WORK TO COMPLETE:
Could you rewrite only the records that run from the line containing "This screenshot has width=1080, height=608." through the end of the records, both ends included, keeping the requests unchanged and shifting every coordinate in the answers up by 112, with the pictures left out?

EXERCISE INPUTS:
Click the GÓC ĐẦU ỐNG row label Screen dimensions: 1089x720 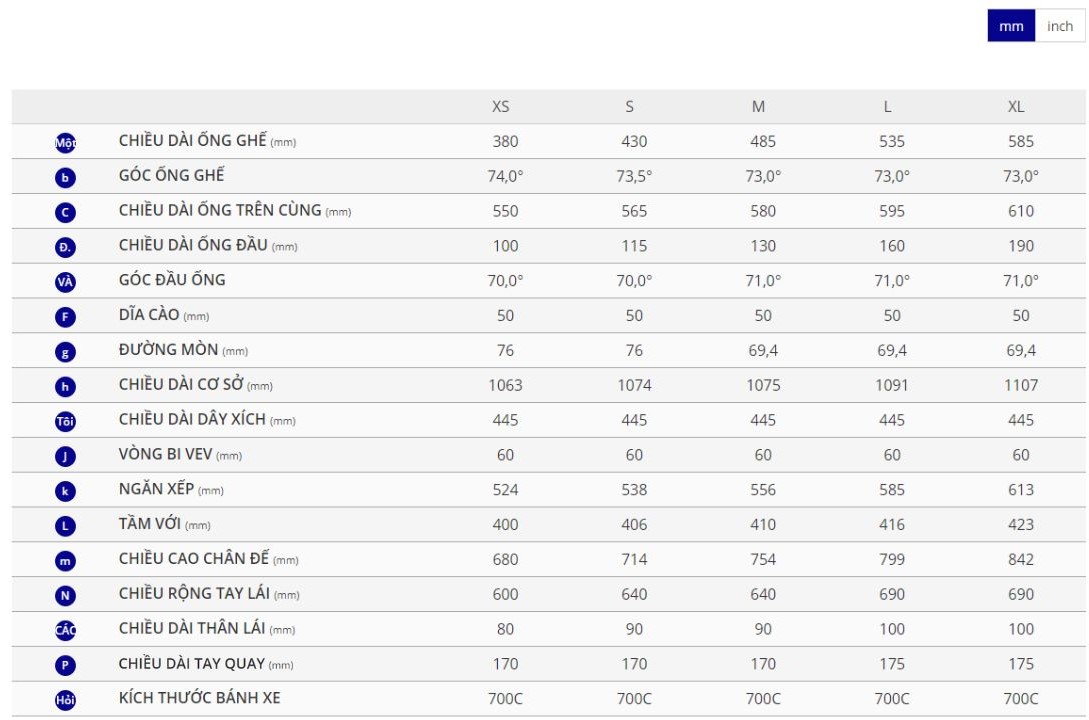172,280
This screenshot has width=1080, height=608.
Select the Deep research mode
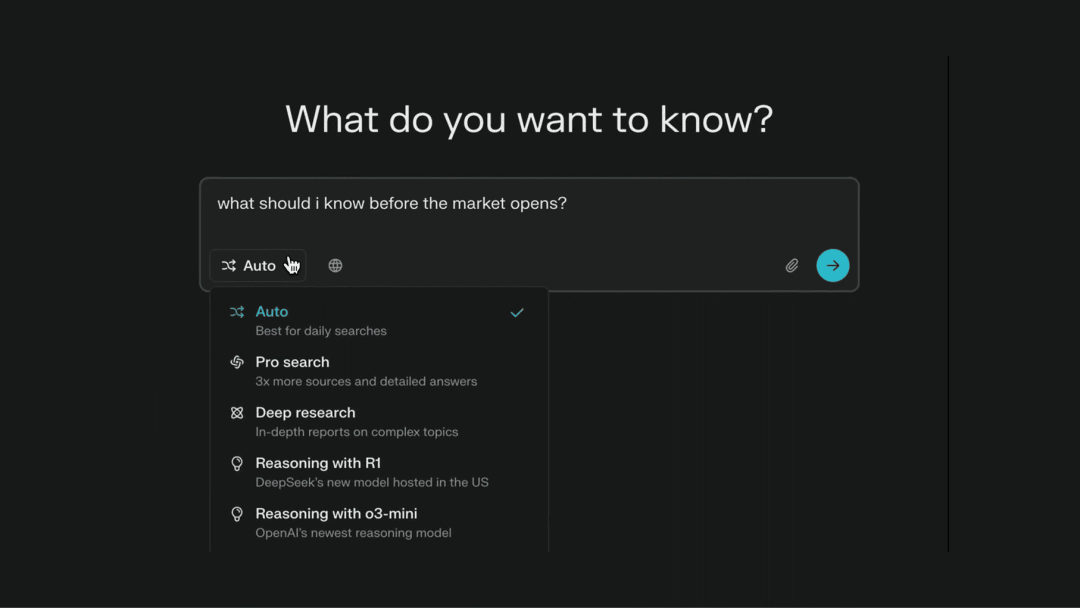pos(379,421)
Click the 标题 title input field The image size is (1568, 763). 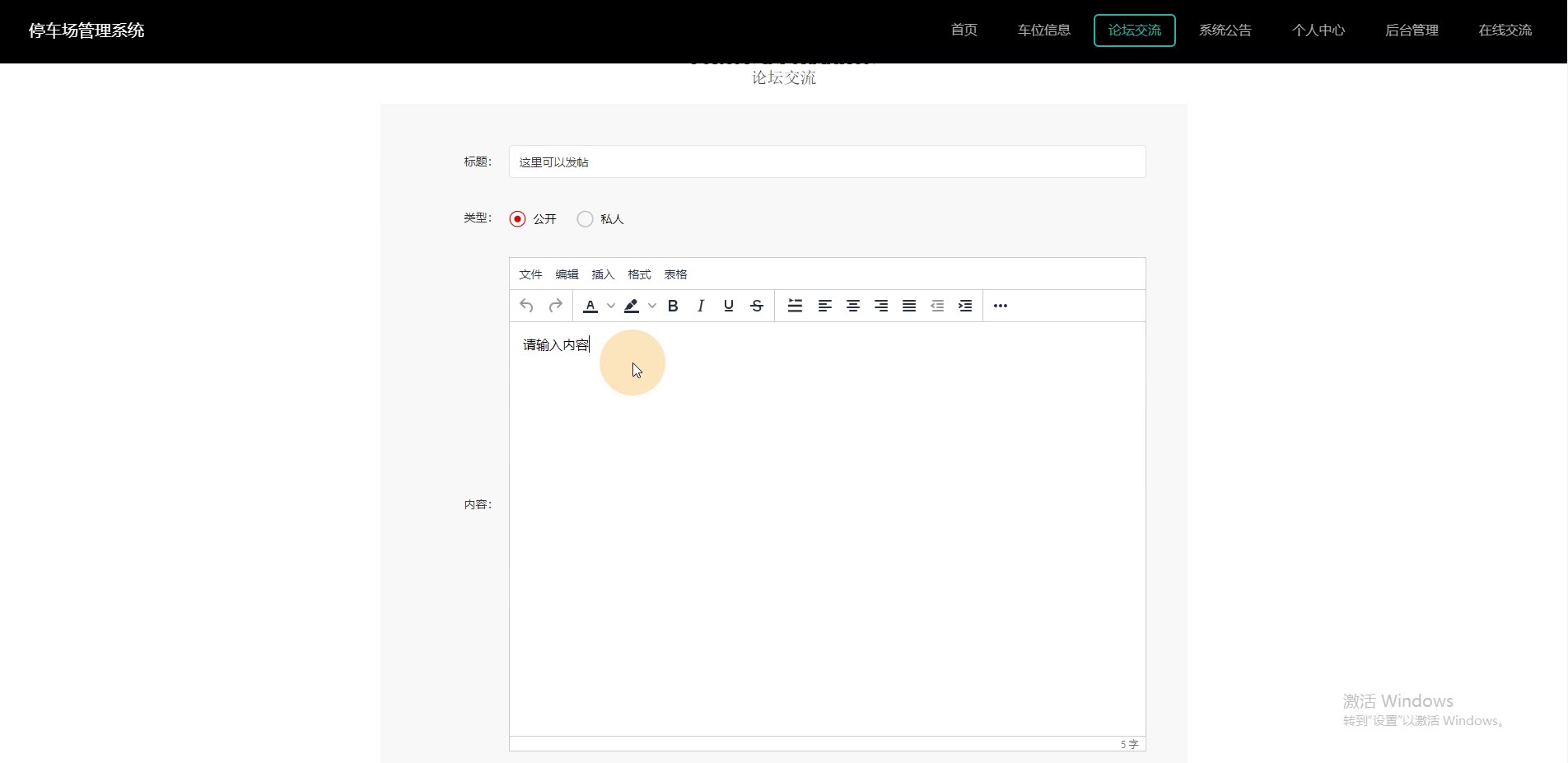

SOLUTION FOR THIS TASK:
This screenshot has width=1080, height=608.
Select the Deep research mode
pos(491,533)
Click the 标题 title input field The image size is (1568, 763). 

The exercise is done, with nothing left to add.